___ Text provided ___

I wonder what the cone and disk experiment would look like with smoke and a digital camera or video camera to capture what is happening? Great! An excuse for me to get that digital camera I wanted.

Does Radial Momentum and/or The Bernoulli Approach fit into how a hot air balloon works? Could a combination of your and Bernoulli's theories be the answer.

Maybe a possible Radial Velocity or orbiting of molecules bouncing off each other as well as Radial momentum could fit in somehow? Maybe the molecules just bounce off each other haphazardly?

Is there a temperature change occurring in your experiments causing an increase in the velocity of the molecules or atoms of air? Could the original cause of velocity in fluid cause or contain friction or compression of air that causes a temperature change? Does hot air vs. cold air without momentum or velocity fit in to the theory?

You raise some interesting questions.  You can observe a cavitation ring by using water in the levitator.


I do not at this time have extensions of Radial Momentum Theory for hot air balloons or tornadoes.


Sat, 21 Jun 2003


More about expansion chambers and radial momentum

Hello Ed,

I had an hour free today so I looked on the net to see if I could find any useful articles that might help you with your theory validation. I used to know a fellow who made expansion chambers professionally for racing bikes. I remember him telling me about a man he knew who worked for Lotus, he remarked that this man was a genius, which coming from him was a bold statement considering his intelligence level was very high.
If you want to look into this area and need to talk to a professor type about how the pressure behaved inside the expansion chamber, I can try and find out his contact details for you.


Maybe refer him to this site.

One thing that stuck in my mind, was that when noise restrictions were introduced in UK, my friend explained that the method he used for reducing noise was to "double skin the pipe" meaning it was made of two pipes with one tightly fitting inside the other.

___

▸ **List of tasks**
#1 Duplicate the passage of the radial momentum thread from "Maybe refer him" up to and including "inside the other.".
#2 Recast the paragraph of the radial momentum thread that begins "Is there a temperature change" as a short bulleted list, keeping its main points.
#3 Supply the next part of the radial momentum thread, continuing from its final sentence.
The listing that comes next is separate material, unrelated to the radial momentum thread.

___ Data for analysis ___

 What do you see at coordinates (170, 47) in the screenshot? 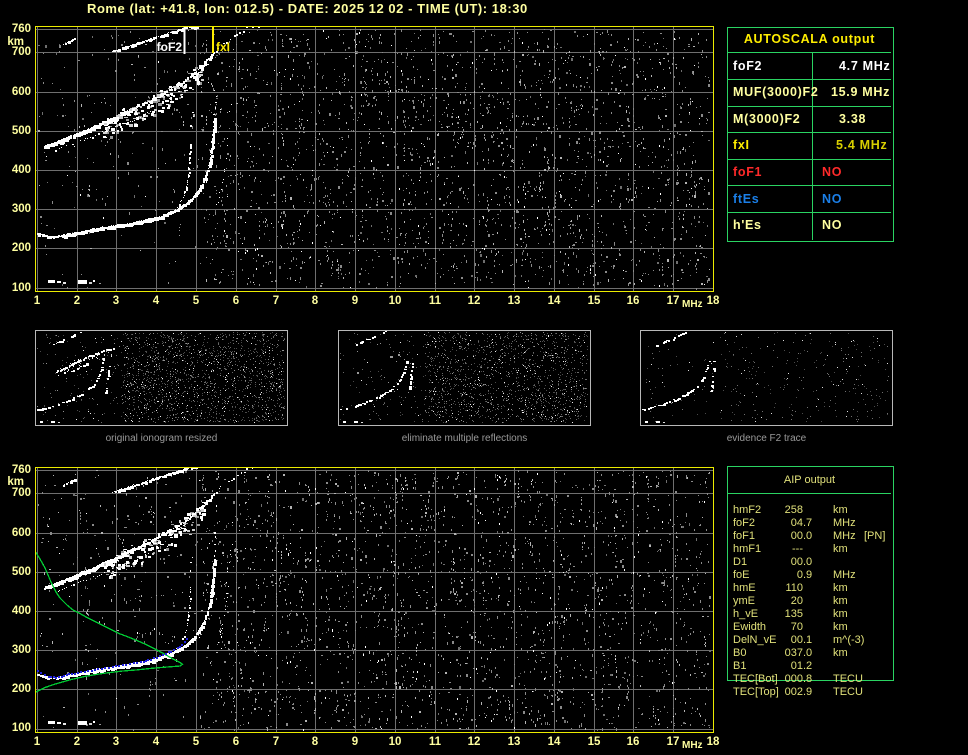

___
___ Data for analysis ___

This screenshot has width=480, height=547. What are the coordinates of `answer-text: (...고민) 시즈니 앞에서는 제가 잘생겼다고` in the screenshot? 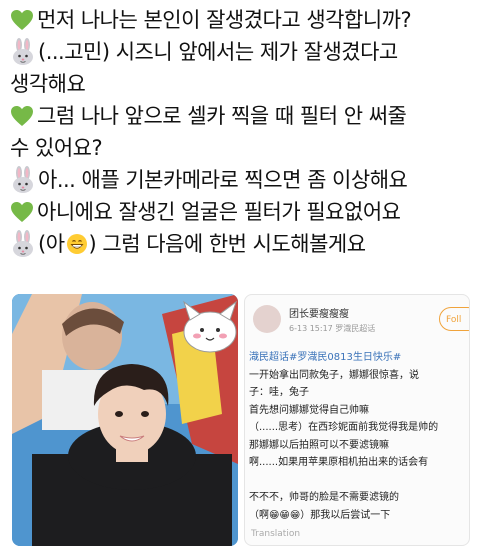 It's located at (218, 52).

___
___ Data for analysis ___

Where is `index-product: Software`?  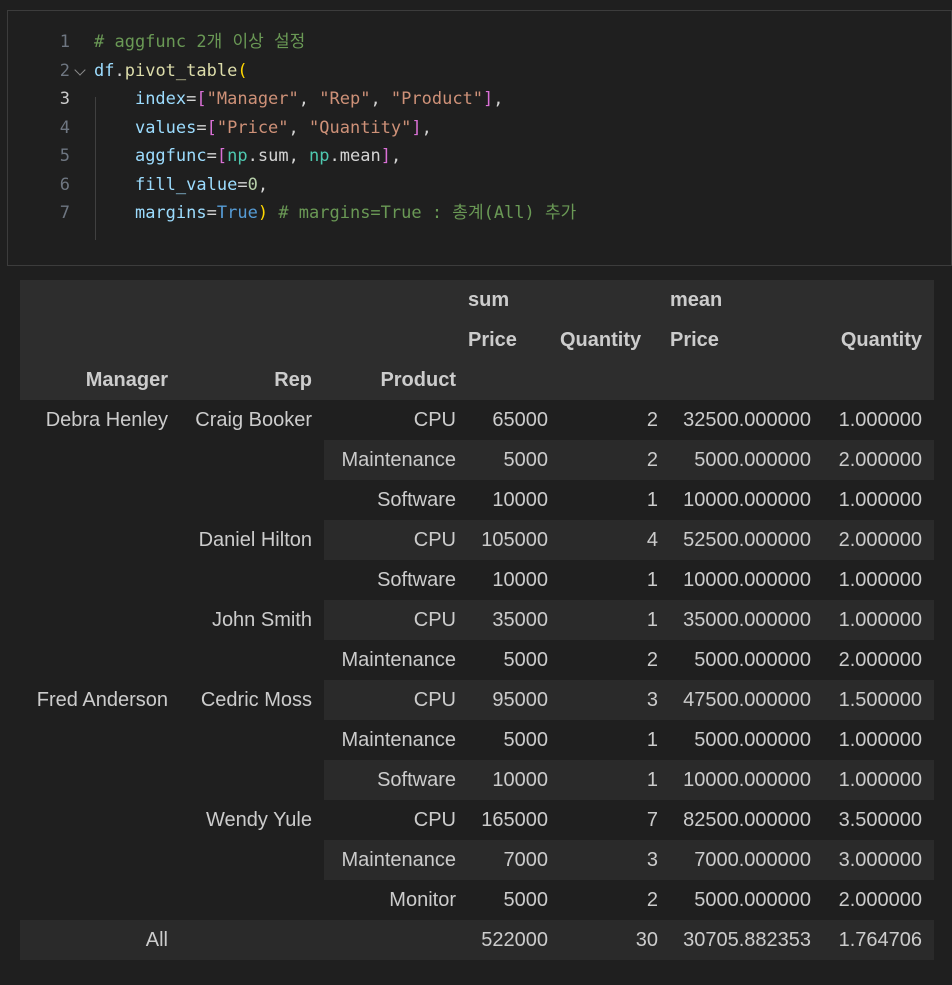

___

▸ **Answers by item**
#1
Maybe refer him to this site.

One thing that stuck in my mind, was that when noise restrictions were introduced in UK, my friend explained that the method he used for reducing noise was to "double skin the pipe" meaning it was made of two pipes with one tightly fitting inside the other.

#2
- Do the experiments involve a temperature change that raises the velocity of the air molecules or atoms?
- Could the original cause of velocity in the fluid involve friction or compression of air that changes its temperature?
- How do hot air and cold air without momentum or velocity fit into the theory?

#3
I could readily understand why the pipe would make less noise, but not why this reduced the power output by around 5-10%.

The pipes were made from steel sheet approx .030"-.035" thick, and after looking at your cone collapsing experiment, I think the reason for the power loss was caused by the secondary skin, restricting the movement of the inner pipe, because it had created a vacuum between the skins.

Correct me if I am wrong but this seems to indicate that the pipes were actually expanding and collapsing slightly as the pressure pulses ran through them? If pressure pulses can deform steel sheet, then surely this helps to prove your theory on radial momentum.


You can observe this phenomenon with a strobe lamp.

When I was deeply involved in this subject, the manufacturers who had the best expansion chamber designs were Suzuki, Yamaha and Rotax. If you were to contact them, I am sure you would find someone to help you.

Here's a link to a website that shows a very simple diagram of how these work.


This site sells software to aid expansion chamber and engine design.

The number of the book I referred to is ISBN 0-85429-329-9

I am assuming that this is related to your work in radial momentum, and hence maybe of help to you in some way. If it is not please let me know.

My comments in red.

The cone-shape for exhaust takes advantage of some of the properties of radial-expansion induction of pressure drop.


Perhaps the efficiency increase has to do with reclaiming some of the exhaust energy ... as intake compression for the next stroke. (Just a hunch.)

Sat, 21 Jun 2003


Radial momentum & exhaust pipes

Hello Ed,

I was reading your experiments on radial momentum and some ideas came to mind, while looking at your cone experiment that made the cone collapse.

If you were to take a look at the design of the exhaust pipe of a two stroke racing engine, known as an expansion chamber, you would see it consists basically of two cones, one expanding away from the exhaust port and one contracting, the effect of this is to create a PARTIAL VACUUM as low as 6 psi, which aids the suction of fuel air mixture up from the crankcase through the transfer ports and into the cylinder.

I am not certain about this, but I think it may add some weight to your theory.

I'd like to see a diagram of the apparatus, with pressure profiles.

Several years ago I was developed a healthy obsession for the tuning of two stroke engines, and every time I got a new motorbike, I would immediately begin to take the engine apart and try to “think how the gases would behave” while flying around inside the air-box, carburetors, inlet manifolds, reed/disc valves, crankcase, transfer, boost and exhaust ports and EASILY THE MOST INFLUENTIAL COMPONENT, the expansion chamber.


Einstein also also liked to perform such "Gedanken" or thought experiments.

Changes in the dimensions of the expansion chamber yield drastic differences in engine characteristics, such as horsepower, torque, power band width, maximum rpms.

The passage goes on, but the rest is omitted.